[Instruction]
Update everything from the line containing "This screenshot has width=1568, height=718." down to the end of the listing, replacing "Solo" with "Mute" and leaving all else unchanged. Omit the pictures from your answer.
━━ Data extract
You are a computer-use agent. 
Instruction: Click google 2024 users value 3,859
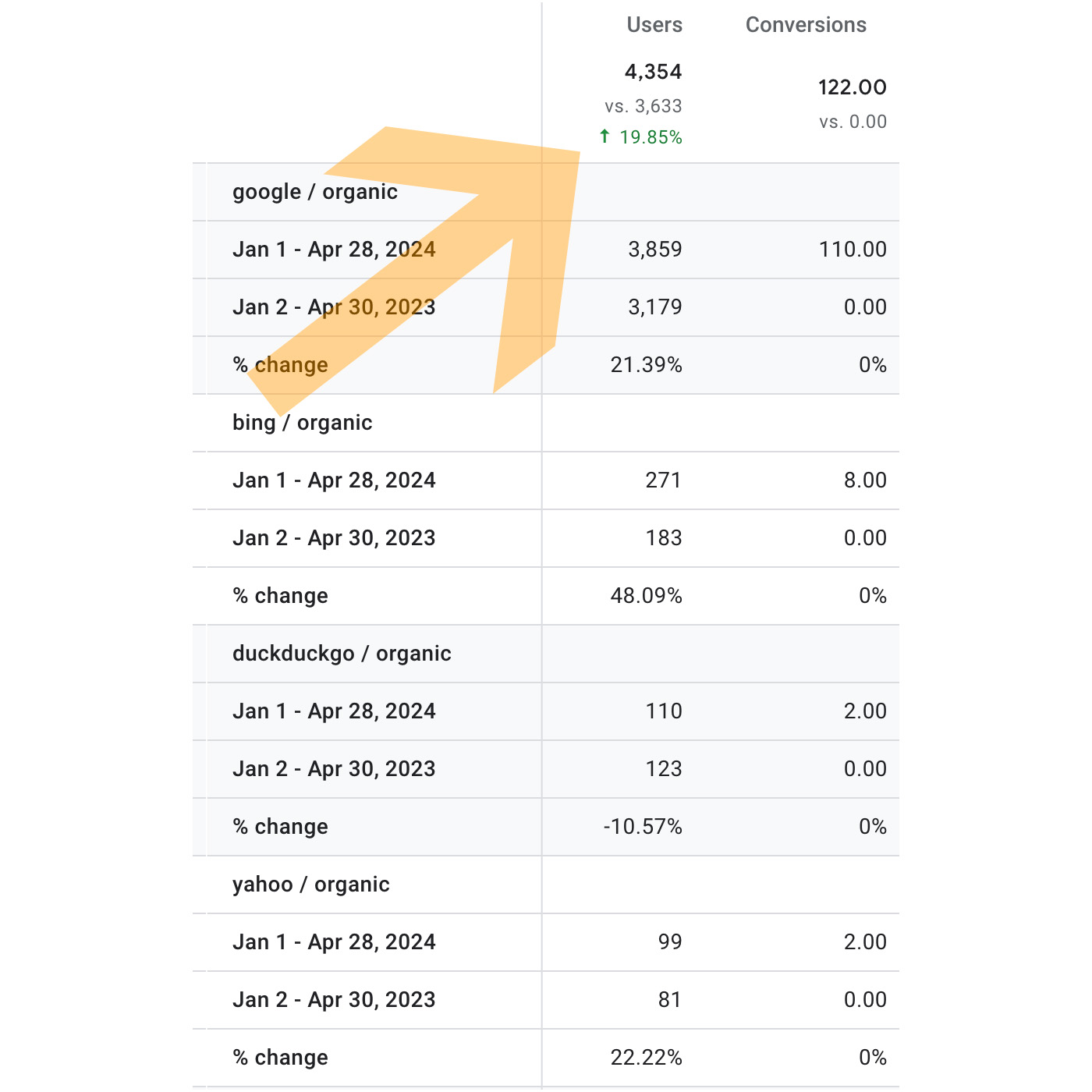point(654,250)
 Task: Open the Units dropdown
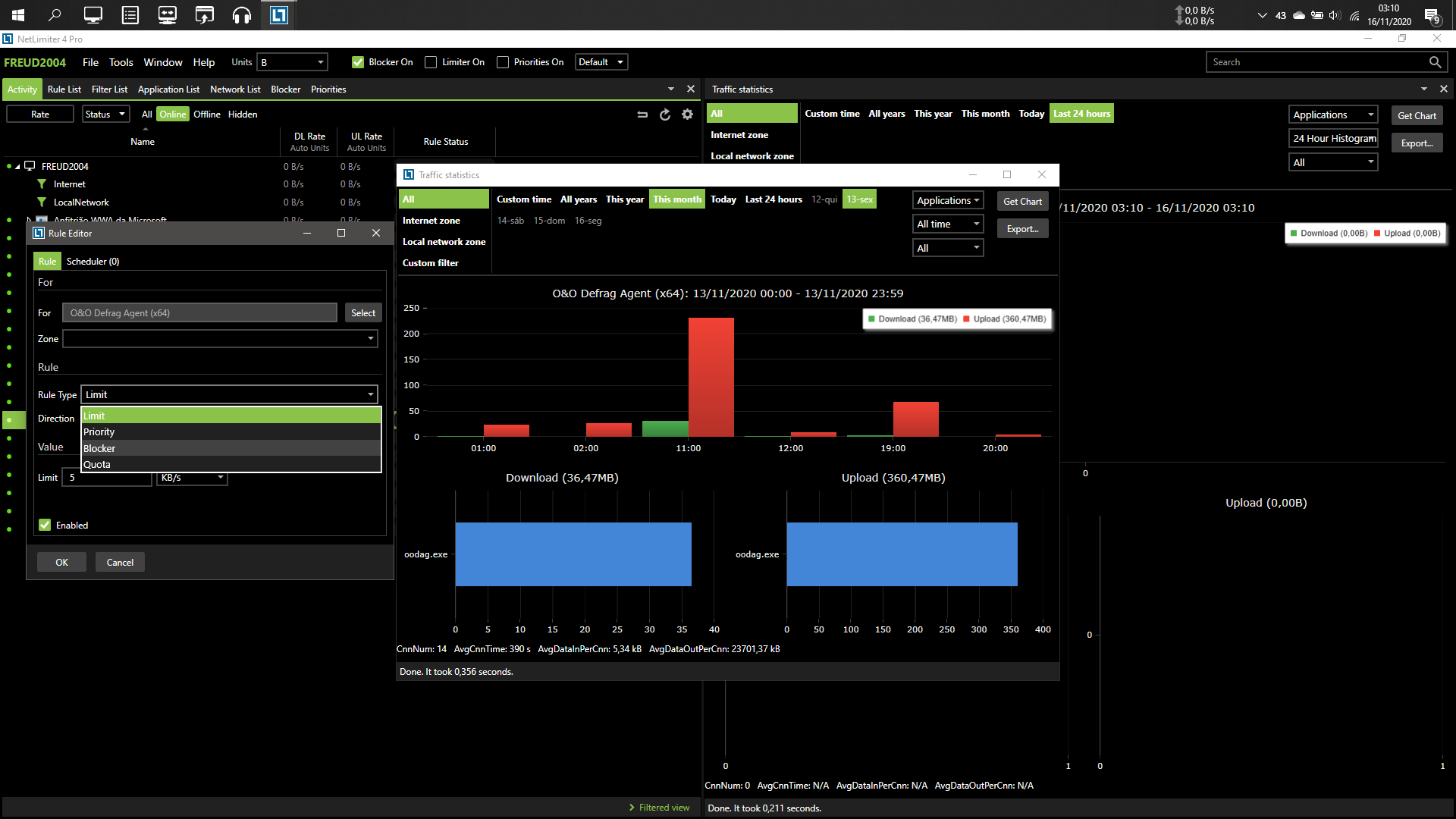(x=292, y=62)
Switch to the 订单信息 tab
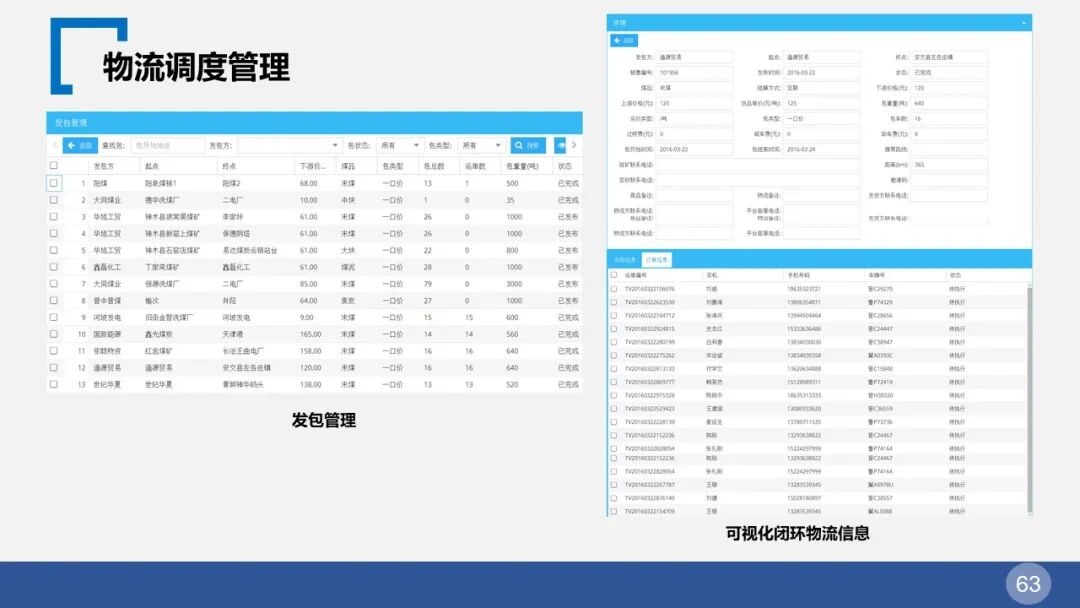The width and height of the screenshot is (1080, 608). tap(655, 258)
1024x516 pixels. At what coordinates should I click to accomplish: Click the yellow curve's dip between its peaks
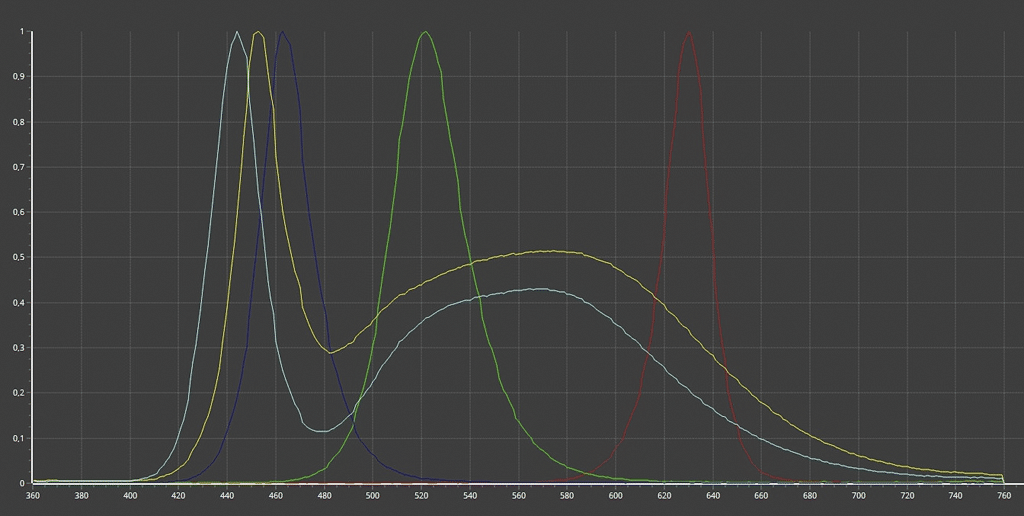tap(331, 352)
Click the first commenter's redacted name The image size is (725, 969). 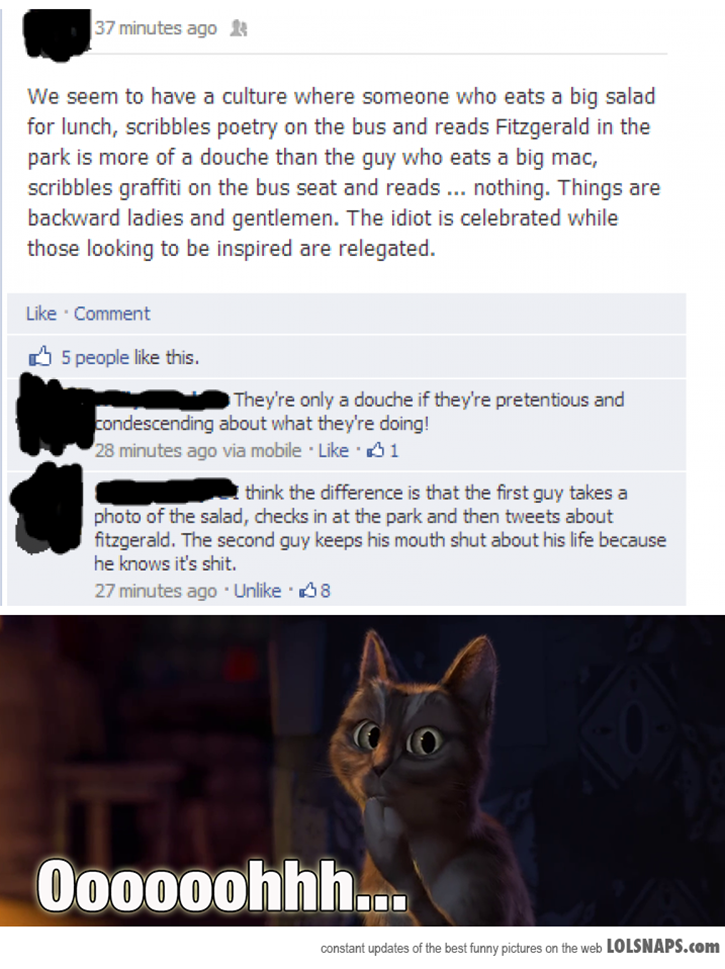pos(162,399)
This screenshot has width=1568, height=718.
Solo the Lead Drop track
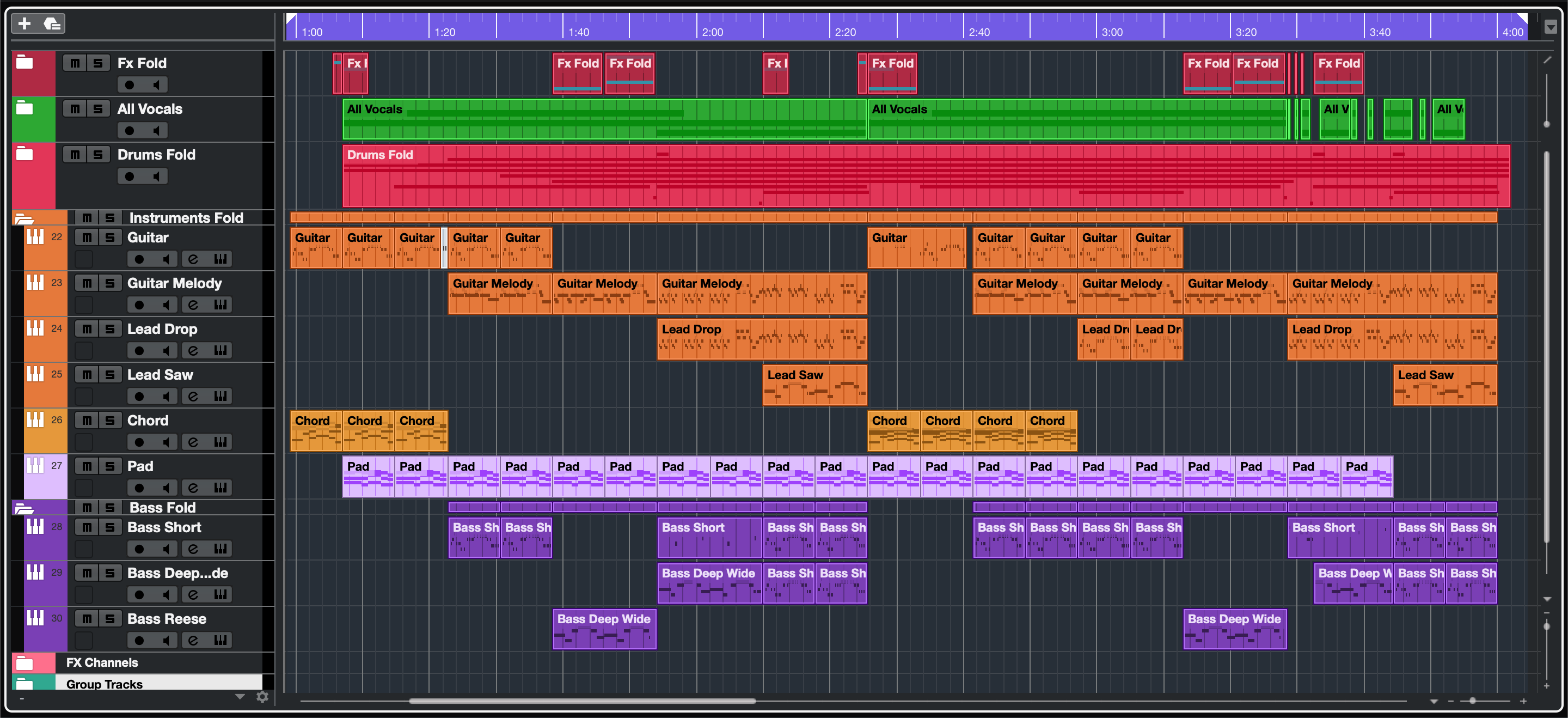click(109, 329)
━━━━
[Output of the task]
This screenshot has width=1568, height=718.
Mute the Lead Drop track
click(109, 329)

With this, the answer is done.